**Try it:**
Set the data down again, exactly as it appears below.

Saved data entries:
::::
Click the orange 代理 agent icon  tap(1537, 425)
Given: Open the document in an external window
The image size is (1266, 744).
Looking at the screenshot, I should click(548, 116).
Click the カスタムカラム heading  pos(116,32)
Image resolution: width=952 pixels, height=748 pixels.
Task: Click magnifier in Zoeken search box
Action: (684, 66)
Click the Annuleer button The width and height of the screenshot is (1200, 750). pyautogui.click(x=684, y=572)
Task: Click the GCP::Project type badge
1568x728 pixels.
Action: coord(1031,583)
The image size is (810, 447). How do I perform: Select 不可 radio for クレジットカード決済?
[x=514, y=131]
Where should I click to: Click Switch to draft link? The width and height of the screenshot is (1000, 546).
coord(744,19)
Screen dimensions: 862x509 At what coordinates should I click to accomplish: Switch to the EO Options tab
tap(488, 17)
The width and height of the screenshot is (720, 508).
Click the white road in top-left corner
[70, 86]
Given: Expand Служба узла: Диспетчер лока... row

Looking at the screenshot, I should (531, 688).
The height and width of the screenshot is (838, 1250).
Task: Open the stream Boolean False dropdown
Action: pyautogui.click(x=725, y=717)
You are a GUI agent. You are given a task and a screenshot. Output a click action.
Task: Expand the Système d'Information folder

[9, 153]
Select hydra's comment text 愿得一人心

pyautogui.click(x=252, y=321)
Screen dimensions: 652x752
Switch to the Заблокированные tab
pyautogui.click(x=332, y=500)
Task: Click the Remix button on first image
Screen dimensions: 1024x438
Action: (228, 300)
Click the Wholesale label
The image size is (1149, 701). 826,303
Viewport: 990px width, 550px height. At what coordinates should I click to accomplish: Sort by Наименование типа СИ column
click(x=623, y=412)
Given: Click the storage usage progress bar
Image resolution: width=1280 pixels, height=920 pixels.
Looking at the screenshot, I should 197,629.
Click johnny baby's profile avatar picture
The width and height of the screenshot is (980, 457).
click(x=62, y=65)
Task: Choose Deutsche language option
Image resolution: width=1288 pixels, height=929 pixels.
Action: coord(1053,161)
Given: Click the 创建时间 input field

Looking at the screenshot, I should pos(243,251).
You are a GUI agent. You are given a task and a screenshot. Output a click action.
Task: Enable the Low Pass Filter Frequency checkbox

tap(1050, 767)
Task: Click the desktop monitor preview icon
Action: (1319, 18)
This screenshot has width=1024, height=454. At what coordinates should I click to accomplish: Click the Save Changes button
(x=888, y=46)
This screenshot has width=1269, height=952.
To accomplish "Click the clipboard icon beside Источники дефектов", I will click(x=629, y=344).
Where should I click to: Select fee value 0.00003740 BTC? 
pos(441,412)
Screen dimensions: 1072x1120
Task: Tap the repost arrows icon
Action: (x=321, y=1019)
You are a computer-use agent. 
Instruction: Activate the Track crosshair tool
::::
**The answer:**
Click the orange 代理 agent icon  tap(1537, 425)
Given: Open the document in an external window
The image size is (1266, 744).
Looking at the screenshot, I should click(548, 116).
Click the カスタムカラム heading  pos(116,32)
Image resolution: width=952 pixels, height=748 pixels.
Task: Click magnifier in Zoeken search box
Action: (684, 66)
Click the Annuleer button The width and height of the screenshot is (1200, 750). pyautogui.click(x=684, y=572)
Task: Click the GCP::Project type badge
1568x728 pixels.
Action: coord(1031,583)
The image size is (810, 447). How do I perform: Select 不可 radio for クレジットカード決済?
[x=514, y=131]
Where should I click to: Click Switch to draft link? The width and height of the screenshot is (1000, 546).
coord(744,19)
Screen dimensions: 862x509 At what coordinates should I click to accomplish: Switch to the EO Options tab
tap(488, 17)
The width and height of the screenshot is (720, 508).
Click the white road in top-left corner
[70, 86]
Given: Expand Служба узла: Диспетчер лока... row

Looking at the screenshot, I should (531, 688).
The height and width of the screenshot is (838, 1250).
Task: Open the stream Boolean False dropdown
Action: pyautogui.click(x=725, y=717)
You are a GUI agent. You are given a task and a screenshot. Output a click action.
Task: Expand the Système d'Information folder

[9, 153]
Select hydra's comment text 愿得一人心

pyautogui.click(x=252, y=321)
Screen dimensions: 652x752
Switch to the Заблокированные tab
pyautogui.click(x=332, y=500)
Task: Click the Remix button on first image
Screen dimensions: 1024x438
Action: (228, 300)
Click the Wholesale label
The image size is (1149, 701). 826,303
Viewport: 990px width, 550px height. At what coordinates should I click to accomplish: Sort by Наименование типа СИ column
click(x=623, y=412)
Given: Click the storage usage progress bar
Image resolution: width=1280 pixels, height=920 pixels.
Looking at the screenshot, I should 197,629.
Click johnny baby's profile avatar picture
The width and height of the screenshot is (980, 457).
click(x=62, y=65)
Task: Choose Deutsche language option
Image resolution: width=1288 pixels, height=929 pixels.
Action: coord(1053,161)
Given: Click the 创建时间 input field

Looking at the screenshot, I should pos(243,251).
You are a GUI agent. You are given a task and a screenshot. Output a click action.
Task: Enable the Low Pass Filter Frequency checkbox

tap(1050, 767)
Task: Click the desktop monitor preview icon
Action: (1319, 18)
This screenshot has width=1024, height=454. At what coordinates should I click to accomplish: Click the Save Changes button
(x=888, y=46)
This screenshot has width=1269, height=952.
To accomplish "Click the clipboard icon beside Источники дефектов", I will click(x=629, y=344).
Where should I click to: Select fee value 0.00003740 BTC? 
pos(441,412)
Screen dimensions: 1072x1120
Task: Tap the repost arrows icon
Action: (x=321, y=1019)
You are a computer-use agent. 
Instruction: Activate the Track crosshair tool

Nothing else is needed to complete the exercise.